It has come up repeatedly that certain users, deployers with shell access but without global root, are missing the ability to temporarily disable puppet for testing purposes.
They are limited by puppet reverting their local changes they try to make to test something.
For SRE it is considered ok to temp. disable puppet for such a purpose as long as:
- it doesn't stay disabled for too long (we have Icinga alerting for this after a while, becomes a real issue after a week when it drops out of puppet DB, monitoring needs to be visible)

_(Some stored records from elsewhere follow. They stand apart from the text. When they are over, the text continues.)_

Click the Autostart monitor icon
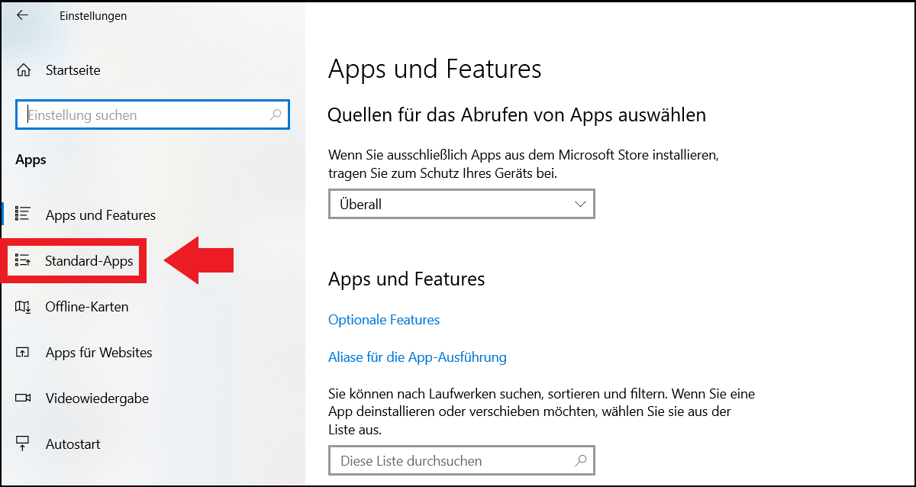The width and height of the screenshot is (916, 487). (23, 443)
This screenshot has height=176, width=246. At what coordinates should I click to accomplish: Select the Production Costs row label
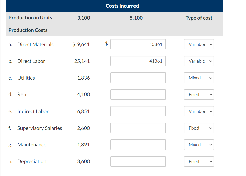point(28,30)
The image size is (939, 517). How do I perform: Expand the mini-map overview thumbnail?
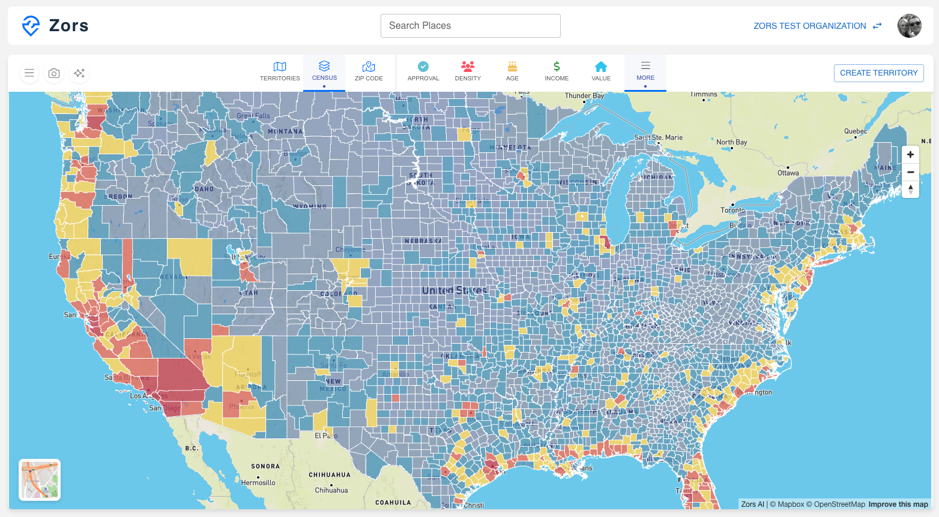(39, 479)
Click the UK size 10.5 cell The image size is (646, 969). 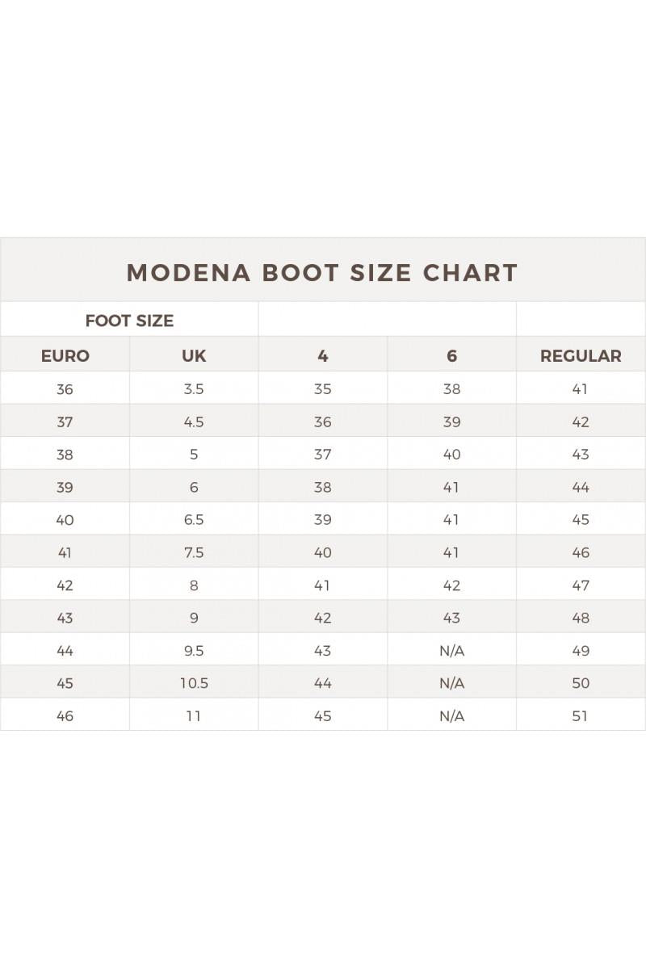coord(194,683)
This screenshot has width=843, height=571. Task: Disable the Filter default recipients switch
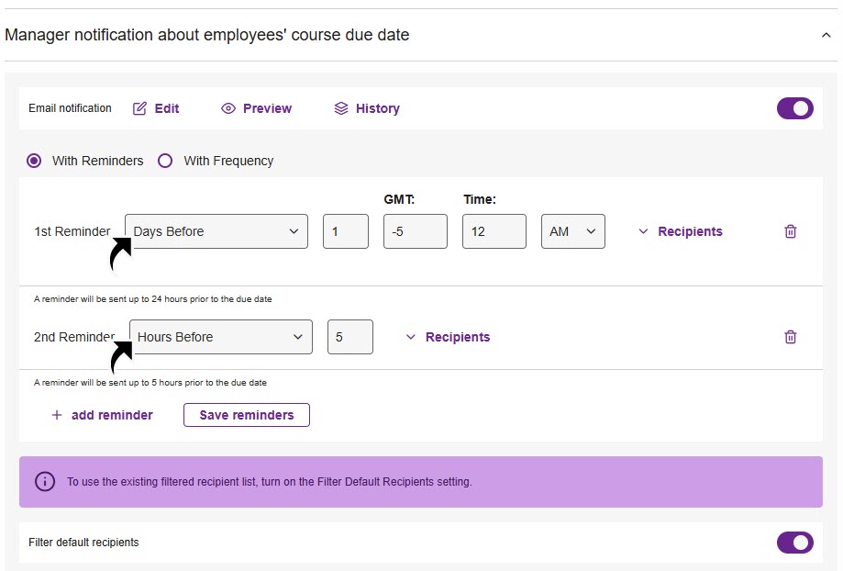[794, 543]
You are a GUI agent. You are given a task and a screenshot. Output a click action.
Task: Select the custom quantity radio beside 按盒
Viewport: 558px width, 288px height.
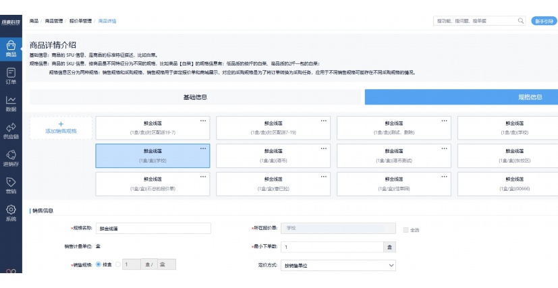tap(119, 264)
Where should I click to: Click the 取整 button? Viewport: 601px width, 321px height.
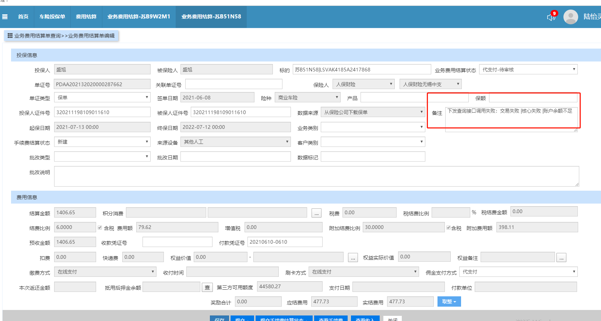pos(449,302)
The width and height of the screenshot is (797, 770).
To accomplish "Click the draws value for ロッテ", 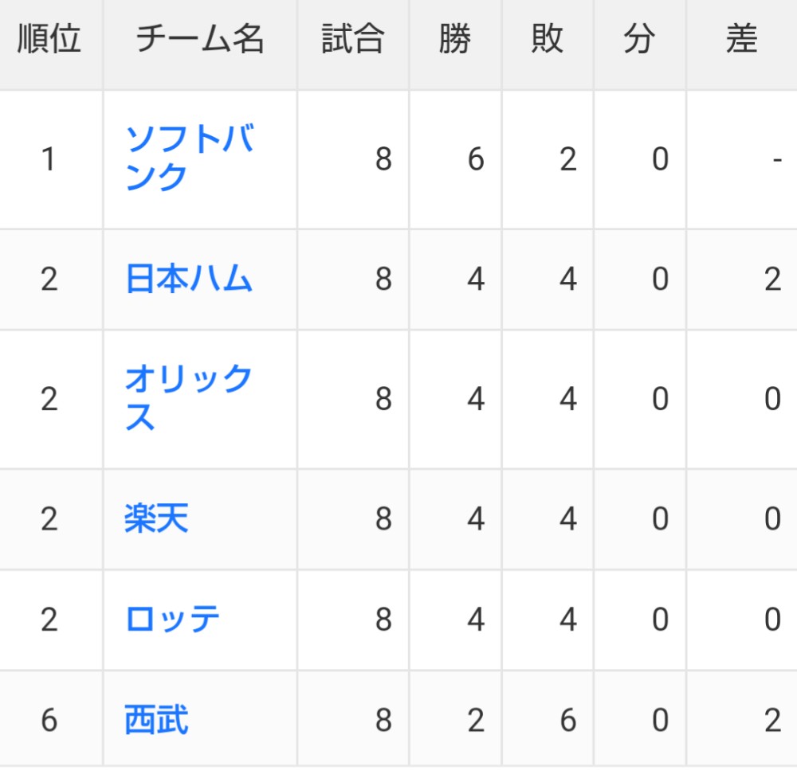I will [x=659, y=620].
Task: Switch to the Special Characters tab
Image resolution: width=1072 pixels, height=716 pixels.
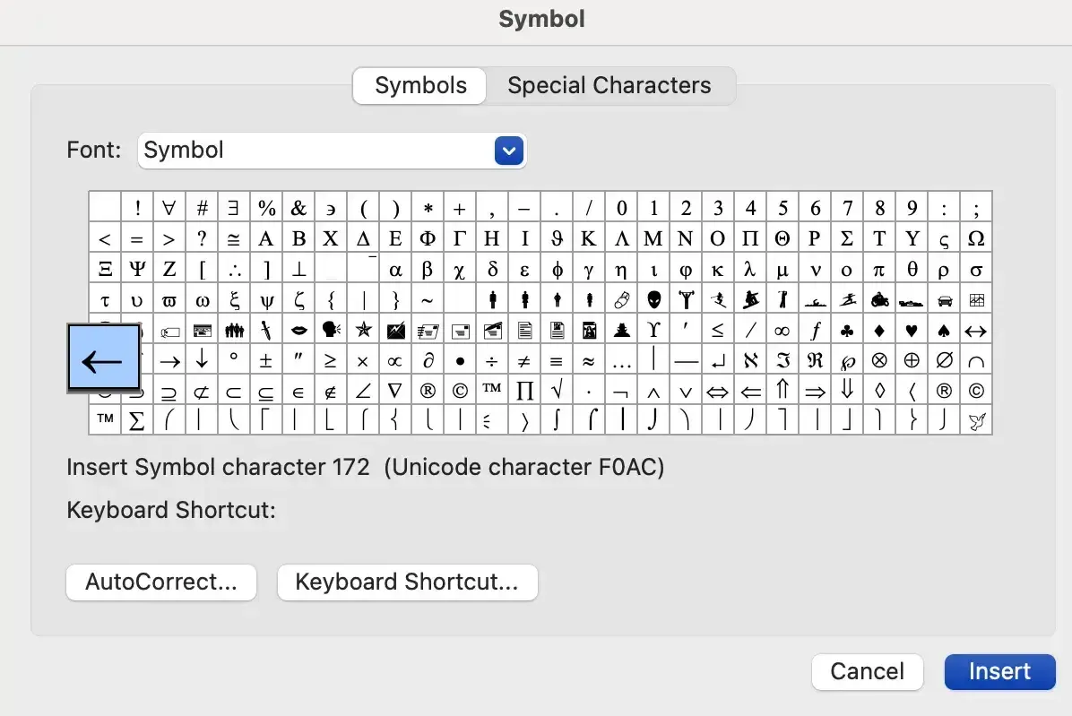Action: pos(609,86)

- certain hosts are made for testing and others are not. it's generally expected to use a "debug", "canary" "dev" or "test" host instead of the real deal where it's possible
The purpose of this task is to discuss this a bit but also treat it like a regular access request ticket.
So I am suggesting we pick a host or small group of hosts like mwdebug* where we allow this (not globally and specifically not bastion*.bastions should not be used for this) for a certain group like deployers, or a new group of 'puppet-disablers' if that seems more reasoanable.
Then we'd add a line to their existing sudo privileges to let them run "disable-puppet/enable-puppet <reason>" either directly or with a wrapper around it. (the one used by cumin?).
Finally would be nice to then have some more visibility in monitoring for "puppet has been disabled for too long" for just these hosts.
And / or something in big red letters in the MOTD and on IRC so people don't leave it disabled for too long and are aware when others currently have it disabled.